#### Exercise instructions:
From the listing below, set down exactly the lines between the one holding "Click Beosin logo" and the one holding "Task: Go to Home breadcrumb", inclusive. No other line is wanted.

#### Record extracts:
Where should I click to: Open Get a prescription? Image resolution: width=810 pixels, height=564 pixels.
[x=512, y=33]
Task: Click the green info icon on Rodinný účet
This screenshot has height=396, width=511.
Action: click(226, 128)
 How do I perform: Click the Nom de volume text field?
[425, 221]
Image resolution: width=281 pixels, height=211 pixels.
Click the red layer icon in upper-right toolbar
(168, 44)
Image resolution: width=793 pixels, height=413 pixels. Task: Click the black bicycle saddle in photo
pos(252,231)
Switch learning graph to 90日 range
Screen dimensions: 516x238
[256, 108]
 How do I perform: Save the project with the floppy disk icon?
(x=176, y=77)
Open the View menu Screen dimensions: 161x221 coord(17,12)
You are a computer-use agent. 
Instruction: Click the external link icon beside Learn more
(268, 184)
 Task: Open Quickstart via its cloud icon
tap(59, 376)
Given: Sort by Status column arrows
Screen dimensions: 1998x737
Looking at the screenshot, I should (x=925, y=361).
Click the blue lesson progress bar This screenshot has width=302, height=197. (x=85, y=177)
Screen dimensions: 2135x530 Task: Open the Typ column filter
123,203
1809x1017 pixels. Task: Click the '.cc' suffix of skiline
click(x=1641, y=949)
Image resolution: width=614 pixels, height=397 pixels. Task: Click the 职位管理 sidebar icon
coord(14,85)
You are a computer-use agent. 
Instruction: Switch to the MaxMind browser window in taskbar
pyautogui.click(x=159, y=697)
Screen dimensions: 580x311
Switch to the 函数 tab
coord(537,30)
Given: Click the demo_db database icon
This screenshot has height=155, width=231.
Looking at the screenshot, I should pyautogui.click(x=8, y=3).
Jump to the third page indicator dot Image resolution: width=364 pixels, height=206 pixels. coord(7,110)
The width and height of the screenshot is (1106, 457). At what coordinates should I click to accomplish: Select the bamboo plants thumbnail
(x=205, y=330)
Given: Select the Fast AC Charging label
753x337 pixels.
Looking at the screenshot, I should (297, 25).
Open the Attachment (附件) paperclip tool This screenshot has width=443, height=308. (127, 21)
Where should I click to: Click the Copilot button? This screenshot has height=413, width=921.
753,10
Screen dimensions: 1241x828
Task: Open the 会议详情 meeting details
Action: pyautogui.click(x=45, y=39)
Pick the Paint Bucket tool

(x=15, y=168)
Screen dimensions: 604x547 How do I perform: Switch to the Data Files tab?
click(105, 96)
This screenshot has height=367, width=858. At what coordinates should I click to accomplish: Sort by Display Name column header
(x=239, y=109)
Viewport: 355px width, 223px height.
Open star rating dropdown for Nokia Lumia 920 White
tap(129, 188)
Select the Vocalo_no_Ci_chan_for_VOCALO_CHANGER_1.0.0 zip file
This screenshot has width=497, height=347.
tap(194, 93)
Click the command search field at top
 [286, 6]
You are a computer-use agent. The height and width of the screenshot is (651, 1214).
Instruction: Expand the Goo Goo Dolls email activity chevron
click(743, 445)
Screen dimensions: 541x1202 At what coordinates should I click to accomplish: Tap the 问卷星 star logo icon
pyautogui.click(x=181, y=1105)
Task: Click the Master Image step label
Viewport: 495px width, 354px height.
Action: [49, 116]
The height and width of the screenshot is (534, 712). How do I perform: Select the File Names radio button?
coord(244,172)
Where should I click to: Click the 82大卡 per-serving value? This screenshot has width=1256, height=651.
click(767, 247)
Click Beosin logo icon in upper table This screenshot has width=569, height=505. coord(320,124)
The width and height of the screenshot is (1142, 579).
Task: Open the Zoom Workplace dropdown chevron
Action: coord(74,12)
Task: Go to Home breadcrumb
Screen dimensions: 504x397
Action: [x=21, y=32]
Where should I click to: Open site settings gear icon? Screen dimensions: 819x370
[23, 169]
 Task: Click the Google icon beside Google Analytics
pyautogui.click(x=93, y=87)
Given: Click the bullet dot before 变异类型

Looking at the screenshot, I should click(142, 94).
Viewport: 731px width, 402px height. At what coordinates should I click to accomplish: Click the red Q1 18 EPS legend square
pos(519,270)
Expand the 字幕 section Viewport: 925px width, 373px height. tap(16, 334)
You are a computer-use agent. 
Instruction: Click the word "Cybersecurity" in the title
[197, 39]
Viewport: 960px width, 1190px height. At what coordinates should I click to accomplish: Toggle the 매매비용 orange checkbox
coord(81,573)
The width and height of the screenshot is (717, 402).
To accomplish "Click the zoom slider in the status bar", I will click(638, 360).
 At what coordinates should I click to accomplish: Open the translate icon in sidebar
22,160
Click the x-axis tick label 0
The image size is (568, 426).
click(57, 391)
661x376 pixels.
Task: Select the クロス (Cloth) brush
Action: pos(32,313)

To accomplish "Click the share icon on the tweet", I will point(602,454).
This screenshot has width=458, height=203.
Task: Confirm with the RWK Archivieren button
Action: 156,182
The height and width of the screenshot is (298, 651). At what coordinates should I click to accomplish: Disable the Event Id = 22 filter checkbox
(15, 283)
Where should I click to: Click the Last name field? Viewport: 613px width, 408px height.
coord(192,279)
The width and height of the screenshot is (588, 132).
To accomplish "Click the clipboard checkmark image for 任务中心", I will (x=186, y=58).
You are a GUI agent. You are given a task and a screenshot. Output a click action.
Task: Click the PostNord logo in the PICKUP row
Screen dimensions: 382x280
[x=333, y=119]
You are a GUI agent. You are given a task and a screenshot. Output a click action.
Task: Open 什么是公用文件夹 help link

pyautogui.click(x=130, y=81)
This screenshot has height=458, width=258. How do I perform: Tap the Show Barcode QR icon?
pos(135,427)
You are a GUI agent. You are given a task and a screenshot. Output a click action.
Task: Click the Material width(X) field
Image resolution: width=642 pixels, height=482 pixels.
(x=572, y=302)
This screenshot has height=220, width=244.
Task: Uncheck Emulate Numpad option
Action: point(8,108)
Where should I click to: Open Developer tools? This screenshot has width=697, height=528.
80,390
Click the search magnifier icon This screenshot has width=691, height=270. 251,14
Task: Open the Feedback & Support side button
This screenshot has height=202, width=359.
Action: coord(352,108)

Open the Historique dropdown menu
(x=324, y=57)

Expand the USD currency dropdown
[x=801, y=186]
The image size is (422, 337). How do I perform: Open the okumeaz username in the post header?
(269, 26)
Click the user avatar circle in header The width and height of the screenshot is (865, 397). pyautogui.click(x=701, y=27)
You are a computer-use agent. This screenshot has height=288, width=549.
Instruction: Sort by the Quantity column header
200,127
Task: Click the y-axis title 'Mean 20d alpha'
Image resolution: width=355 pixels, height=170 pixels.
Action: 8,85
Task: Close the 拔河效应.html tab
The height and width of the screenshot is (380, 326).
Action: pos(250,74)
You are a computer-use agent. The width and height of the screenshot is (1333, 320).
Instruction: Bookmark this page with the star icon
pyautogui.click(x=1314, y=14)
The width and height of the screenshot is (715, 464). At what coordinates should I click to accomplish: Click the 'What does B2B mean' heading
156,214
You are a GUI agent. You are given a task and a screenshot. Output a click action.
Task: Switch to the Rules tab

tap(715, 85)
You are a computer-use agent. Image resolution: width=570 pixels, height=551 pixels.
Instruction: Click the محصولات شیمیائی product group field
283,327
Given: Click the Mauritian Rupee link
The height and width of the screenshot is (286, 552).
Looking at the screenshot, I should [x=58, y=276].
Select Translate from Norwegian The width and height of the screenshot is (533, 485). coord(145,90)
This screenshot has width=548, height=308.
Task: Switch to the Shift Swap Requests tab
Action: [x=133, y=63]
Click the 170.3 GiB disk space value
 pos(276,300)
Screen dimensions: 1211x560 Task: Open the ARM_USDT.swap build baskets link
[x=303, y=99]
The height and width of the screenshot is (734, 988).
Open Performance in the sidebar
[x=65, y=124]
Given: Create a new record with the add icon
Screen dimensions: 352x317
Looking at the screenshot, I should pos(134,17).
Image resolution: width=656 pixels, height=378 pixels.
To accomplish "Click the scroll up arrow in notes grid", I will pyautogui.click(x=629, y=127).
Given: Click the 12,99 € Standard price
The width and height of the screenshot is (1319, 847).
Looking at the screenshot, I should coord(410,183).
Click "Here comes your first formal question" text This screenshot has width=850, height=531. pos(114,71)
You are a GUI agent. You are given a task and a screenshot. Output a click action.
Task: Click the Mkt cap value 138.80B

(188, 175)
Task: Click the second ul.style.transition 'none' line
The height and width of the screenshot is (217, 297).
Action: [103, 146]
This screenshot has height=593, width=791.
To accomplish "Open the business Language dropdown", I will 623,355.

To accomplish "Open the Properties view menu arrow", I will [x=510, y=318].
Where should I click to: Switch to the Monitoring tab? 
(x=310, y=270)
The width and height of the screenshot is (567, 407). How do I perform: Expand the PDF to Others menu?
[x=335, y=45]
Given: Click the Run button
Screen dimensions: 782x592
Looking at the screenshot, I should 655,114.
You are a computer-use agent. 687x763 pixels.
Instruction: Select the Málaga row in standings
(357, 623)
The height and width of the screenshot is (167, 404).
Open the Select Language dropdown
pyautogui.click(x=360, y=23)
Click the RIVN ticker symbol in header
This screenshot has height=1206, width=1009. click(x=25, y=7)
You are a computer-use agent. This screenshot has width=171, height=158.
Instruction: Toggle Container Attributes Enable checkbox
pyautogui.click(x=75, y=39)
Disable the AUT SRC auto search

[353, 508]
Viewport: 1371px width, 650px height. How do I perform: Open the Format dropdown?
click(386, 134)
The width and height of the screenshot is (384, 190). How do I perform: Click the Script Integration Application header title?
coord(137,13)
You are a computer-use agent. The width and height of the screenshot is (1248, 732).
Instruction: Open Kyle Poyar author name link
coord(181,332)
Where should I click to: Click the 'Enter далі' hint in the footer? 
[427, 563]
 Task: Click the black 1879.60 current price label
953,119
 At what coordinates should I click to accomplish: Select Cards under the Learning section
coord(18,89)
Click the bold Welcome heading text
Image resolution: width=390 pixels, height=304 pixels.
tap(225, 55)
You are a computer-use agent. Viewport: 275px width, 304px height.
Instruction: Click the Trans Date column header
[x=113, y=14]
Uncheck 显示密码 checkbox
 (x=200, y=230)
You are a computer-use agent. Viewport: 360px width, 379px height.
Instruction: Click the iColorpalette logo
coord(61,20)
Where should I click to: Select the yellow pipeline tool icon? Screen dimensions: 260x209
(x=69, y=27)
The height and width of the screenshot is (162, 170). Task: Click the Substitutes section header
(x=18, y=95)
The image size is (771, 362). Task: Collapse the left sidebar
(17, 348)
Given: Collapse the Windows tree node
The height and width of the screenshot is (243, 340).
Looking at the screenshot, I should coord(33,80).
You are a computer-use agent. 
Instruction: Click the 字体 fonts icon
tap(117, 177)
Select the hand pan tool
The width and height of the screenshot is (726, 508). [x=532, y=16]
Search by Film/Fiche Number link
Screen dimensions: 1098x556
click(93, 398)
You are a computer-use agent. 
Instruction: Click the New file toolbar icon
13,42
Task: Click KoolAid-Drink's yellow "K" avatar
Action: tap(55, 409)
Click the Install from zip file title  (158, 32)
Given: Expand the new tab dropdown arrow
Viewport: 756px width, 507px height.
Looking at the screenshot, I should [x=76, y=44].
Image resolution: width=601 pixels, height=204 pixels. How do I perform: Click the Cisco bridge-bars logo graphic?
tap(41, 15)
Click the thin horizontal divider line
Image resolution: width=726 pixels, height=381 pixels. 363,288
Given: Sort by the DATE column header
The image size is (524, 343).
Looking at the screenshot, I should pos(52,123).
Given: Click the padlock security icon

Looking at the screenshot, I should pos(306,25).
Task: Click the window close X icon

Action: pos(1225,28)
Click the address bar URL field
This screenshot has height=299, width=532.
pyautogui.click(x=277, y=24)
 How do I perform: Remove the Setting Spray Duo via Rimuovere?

#### Solution:
Click Beosin logo icon in upper table This screenshot has width=569, height=505. coord(320,124)
The width and height of the screenshot is (1142, 579).
Task: Open the Zoom Workplace dropdown chevron
Action: coord(74,12)
Task: Go to Home breadcrumb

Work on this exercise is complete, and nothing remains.